[3dem] Data storage system

Ludtke, Steven J. sludtke at bcm.edu
Fri Apr 2 17:59:11 PDT 2021


It is quite possible to purchase a decent 10 Gbe copper switch nowadays for relatively little money. I am using a Netgear XS512EM, in the lab. It can do nonblocking 10G over copper on all 12 ports (it claims). I haven't pushed those limits, as I only have a handful of machines with 10G connections.

While some institutions are beginning to upgrade internally to 10G, the ones who adopted 1G over a decade ago often used Cat5 cabling internally, which isn't capable of reliable 10G connectivity, which means those institutions are faced with the possibility of having to rewire everything they want to provide 10G support to.
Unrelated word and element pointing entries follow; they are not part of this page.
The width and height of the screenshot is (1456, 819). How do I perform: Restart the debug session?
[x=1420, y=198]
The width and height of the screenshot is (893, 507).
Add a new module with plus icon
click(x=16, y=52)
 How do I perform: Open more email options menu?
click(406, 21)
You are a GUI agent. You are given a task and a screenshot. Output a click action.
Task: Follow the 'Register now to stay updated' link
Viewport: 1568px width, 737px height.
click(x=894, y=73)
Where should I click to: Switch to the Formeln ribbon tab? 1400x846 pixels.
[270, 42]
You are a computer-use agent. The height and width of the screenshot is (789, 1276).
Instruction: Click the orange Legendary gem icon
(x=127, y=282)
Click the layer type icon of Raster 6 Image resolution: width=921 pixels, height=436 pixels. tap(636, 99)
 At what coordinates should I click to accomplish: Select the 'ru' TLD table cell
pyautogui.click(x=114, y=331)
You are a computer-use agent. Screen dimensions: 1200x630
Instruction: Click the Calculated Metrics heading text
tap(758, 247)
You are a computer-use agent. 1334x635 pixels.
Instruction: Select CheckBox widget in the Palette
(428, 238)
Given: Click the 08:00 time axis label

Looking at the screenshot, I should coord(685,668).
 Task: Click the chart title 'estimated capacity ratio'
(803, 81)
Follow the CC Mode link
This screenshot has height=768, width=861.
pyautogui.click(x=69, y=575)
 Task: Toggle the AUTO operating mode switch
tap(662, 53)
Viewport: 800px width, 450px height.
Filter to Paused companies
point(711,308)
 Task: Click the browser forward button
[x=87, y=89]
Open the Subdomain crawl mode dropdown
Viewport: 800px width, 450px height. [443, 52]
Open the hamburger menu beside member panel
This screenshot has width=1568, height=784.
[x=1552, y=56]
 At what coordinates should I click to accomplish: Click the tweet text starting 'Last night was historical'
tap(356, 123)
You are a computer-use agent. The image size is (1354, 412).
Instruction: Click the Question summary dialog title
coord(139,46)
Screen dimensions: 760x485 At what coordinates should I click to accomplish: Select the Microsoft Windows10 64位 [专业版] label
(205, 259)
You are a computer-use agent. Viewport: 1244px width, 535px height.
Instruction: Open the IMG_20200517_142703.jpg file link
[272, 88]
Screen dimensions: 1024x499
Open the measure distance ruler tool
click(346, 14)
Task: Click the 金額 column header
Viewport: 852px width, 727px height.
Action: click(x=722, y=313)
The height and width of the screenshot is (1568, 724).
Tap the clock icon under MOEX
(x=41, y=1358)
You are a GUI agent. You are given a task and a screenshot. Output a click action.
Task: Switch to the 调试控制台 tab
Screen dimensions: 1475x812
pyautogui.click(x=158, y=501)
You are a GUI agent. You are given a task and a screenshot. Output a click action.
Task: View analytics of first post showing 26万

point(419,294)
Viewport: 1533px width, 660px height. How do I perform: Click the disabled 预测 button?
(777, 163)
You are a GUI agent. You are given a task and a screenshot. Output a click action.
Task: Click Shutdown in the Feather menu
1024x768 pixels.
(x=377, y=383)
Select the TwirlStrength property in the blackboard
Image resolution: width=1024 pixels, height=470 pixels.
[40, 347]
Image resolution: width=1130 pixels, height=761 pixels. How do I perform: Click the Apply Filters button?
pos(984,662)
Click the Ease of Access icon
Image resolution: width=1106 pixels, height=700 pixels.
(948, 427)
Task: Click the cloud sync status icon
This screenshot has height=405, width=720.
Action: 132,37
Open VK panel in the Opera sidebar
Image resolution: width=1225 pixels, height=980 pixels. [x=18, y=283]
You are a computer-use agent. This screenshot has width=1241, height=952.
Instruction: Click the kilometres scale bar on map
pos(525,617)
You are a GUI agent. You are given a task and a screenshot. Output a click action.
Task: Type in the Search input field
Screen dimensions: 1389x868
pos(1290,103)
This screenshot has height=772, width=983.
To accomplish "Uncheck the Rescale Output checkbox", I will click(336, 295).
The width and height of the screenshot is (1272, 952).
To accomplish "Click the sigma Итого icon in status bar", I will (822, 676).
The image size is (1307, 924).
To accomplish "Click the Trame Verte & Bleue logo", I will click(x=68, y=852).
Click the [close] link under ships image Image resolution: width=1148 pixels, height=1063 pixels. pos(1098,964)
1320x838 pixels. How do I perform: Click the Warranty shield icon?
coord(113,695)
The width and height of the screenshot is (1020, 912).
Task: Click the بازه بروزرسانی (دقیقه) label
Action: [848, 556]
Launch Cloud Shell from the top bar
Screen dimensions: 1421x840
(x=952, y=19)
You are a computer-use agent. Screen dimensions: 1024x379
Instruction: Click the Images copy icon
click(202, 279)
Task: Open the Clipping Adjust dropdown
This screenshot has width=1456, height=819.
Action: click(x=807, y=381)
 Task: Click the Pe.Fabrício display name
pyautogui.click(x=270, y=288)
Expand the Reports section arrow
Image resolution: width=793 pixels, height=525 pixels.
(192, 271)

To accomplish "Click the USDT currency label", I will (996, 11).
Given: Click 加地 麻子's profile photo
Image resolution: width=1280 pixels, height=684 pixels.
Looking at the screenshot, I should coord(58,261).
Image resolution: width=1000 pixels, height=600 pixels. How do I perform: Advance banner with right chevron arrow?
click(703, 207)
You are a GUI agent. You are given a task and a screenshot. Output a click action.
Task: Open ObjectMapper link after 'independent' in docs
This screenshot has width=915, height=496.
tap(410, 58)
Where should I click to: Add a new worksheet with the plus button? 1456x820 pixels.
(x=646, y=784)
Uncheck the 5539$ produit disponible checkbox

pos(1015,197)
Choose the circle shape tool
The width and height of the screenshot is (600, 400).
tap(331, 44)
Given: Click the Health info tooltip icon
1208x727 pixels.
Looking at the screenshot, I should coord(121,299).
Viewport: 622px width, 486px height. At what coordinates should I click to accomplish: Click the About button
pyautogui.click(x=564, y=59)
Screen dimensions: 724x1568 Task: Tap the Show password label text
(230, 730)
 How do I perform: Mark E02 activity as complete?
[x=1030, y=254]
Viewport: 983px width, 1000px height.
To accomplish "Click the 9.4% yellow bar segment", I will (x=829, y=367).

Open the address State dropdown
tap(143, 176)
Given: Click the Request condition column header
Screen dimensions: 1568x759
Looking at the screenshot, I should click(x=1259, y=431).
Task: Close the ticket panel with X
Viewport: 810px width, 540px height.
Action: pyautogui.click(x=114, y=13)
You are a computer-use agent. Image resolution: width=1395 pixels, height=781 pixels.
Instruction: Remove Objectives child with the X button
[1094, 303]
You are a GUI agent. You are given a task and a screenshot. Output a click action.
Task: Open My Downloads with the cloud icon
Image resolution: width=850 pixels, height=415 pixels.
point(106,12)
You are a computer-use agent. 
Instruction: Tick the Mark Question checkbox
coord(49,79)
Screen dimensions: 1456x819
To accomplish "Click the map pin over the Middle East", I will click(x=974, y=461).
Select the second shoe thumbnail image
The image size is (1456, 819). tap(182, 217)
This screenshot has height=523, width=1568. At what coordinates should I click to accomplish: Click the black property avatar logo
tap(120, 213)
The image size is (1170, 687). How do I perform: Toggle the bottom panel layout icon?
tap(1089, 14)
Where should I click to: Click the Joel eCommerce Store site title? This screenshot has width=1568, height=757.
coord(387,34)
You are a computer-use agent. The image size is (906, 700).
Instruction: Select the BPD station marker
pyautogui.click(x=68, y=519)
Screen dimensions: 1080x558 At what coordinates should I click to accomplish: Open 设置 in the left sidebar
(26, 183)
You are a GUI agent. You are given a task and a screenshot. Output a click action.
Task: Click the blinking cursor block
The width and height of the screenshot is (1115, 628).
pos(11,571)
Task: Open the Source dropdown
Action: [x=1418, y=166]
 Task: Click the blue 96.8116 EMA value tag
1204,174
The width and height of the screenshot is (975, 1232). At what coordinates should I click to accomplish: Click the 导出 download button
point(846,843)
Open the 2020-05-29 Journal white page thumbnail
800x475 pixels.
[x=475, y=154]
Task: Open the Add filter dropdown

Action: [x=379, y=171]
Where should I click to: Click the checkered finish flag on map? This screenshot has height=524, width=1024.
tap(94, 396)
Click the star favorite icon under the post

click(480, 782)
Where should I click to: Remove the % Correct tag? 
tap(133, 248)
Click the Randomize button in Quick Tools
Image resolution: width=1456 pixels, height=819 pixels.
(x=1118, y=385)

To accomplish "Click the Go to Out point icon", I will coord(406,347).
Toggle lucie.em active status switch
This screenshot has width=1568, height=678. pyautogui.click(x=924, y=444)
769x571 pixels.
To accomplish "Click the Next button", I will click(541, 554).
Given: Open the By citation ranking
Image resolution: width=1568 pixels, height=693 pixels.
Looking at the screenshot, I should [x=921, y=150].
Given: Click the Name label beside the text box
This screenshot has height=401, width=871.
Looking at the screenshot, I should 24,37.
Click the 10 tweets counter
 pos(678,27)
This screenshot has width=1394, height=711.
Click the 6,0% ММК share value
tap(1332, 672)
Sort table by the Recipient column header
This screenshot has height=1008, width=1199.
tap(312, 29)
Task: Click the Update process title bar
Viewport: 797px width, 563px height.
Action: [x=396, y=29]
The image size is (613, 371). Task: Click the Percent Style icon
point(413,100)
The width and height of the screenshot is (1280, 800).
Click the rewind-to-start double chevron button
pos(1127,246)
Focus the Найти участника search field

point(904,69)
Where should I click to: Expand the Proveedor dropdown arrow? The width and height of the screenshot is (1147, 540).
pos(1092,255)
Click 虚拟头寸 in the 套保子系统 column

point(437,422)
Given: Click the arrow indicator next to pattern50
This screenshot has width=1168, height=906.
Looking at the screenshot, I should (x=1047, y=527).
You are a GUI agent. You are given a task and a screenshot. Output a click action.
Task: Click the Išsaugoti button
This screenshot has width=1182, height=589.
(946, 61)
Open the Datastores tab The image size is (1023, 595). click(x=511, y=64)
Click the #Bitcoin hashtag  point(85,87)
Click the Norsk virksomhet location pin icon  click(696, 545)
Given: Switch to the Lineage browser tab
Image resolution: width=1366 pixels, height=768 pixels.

Anyway, my stopgap solution was to just set up a deadnet in the lab for NAS and inter-machine communications. Really no different than a small cluster :^)

I will add that I was not trying to sell Synology on labs with solid IT expertise needing to set up a petabyte of storage. I was saying that for smaller labs Synology presents a very friendly solution, and I dispute the statement that it is "lower quality" in some way.

I have been running standard Supermicro storage rackmount units for ~15 years  (a common platform for trueNAS; enterprise grade). They are excellent, of course, and I highly recommend them, but over a 5+ year period they are NOT worry-free. They develop hardware issues, such as failed power supplies, failed RAID cards, etc. Further, if you fully populate them at time of purchase that also means that the drives will start approaching EOL all at about the same time (anywhere from 3-8 years depending on how lucky you got with a particular batch of drives), leading to very high risk of data loss even with RAID 6. These boxes are not for labs who say "we don't have much IT experience/support", even if you run something like freeNAS. They will likely be great for 3-4 years before you start running into issues.

Before the Synology boxes, the standard solution in the lab was to buy Supermicro workstations with 8 hot-swap drive bays and an internal hardware RAID card. This would give about 800-900 MB/s of bandwidth as a RAID 5, and have a lot of space. However, this storage is all local to the machine, and moving large data over a 1 GB network is ~100 MB/s, so painful for some things. The Synology boxes can sit under the desk, and will email you when there is a drive failure or any other issue, and can still provide roughly the same performance as the previous CPU-tied storage (with the 10 Gbe card).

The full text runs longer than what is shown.